The second-partial derivative test may leave us unedified when it is applied to functions which have terms involving power-functions with exponents larger than $ \ 2 \ . $ For the function here, the Hessian determinant function is

$$ \mathbf{H_f} \ \ = \ \ 4·(3x^2-1) \ · \ -4·(y^2 + 2x) \ - \ [ -8y ]^2 \ \ = \ \ -16·(3x^2-1) ·(y^2 + 2x) \ - \ 64y ^2 \ \ , $$

which equals zero at the origin and is inconvenient to "sort out" in the neighborhood.

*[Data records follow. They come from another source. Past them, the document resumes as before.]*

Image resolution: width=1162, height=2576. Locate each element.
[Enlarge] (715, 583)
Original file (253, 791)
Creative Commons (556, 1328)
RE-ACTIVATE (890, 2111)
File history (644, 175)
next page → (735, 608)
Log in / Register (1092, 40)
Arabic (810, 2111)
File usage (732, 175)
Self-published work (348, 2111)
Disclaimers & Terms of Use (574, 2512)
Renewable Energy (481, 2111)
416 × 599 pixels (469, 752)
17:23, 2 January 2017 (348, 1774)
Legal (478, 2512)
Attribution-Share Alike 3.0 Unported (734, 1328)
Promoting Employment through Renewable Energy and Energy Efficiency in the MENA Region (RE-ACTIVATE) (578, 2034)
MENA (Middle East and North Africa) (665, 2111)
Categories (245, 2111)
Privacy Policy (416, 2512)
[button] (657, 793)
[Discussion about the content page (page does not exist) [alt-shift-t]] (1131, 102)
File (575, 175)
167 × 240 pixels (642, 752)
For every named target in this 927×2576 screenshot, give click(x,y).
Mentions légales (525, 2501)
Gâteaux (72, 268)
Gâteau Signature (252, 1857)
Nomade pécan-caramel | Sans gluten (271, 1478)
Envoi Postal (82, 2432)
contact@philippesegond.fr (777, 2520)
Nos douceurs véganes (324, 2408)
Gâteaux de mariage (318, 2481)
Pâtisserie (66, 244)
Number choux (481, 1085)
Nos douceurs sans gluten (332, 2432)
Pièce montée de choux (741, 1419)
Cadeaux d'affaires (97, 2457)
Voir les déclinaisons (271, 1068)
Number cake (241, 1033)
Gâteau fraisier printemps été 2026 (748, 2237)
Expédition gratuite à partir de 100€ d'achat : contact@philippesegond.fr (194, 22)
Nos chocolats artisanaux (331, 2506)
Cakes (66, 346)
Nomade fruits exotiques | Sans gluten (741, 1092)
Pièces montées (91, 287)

Our experience with the second derivative test in single-variable calculus is that it is needful in such situations to investigate the properties of the function, and possibly the first-derivative function, in order to understand better what the behavior is in the vicinity of a point where the first two derivatives are zero.

This first graph is not u_sre's, but a graph of first partial-derivatives. The curve in dark blue is $ \ f_x \ = 0 \ \rightarrow \ y^2 \ = \ x^3 - x \ , $ an elliptic curve. The curve in green is $ \ f_y \ = \ 0 \ \rightarrow \ y·(y^2+4x) \ , $ which is the union of the $ \ x-$ axis and the "leftward-opening" horizontal parabola $ \ y^2 \ = -4x \ $ . As expected, the intersections are the three points $ \ (-1,0) \ , \ (0,0) \ , \ $ and $ \ (1,0) \ . $ The meeting of the parabola and the elliptic curve at the origin, however, suggests that complications may be present there.

This second graph is u_sre's, shaded in green where our function is positive and in red where it is negative. (The global minimum and the saddle point mentioned by Kran are marked as well.) If a local extremum occurs at a point, it would be in a single region of either color (as we see with the saddle point $ \ (1,0) \ , $ the converse does not follow). The origin, however, sits at the juncture of alternating "positive" and "negative" regions, indicating that the behavior of the function surface is not simple there. This is a sign that the origin is a saddle point of the function.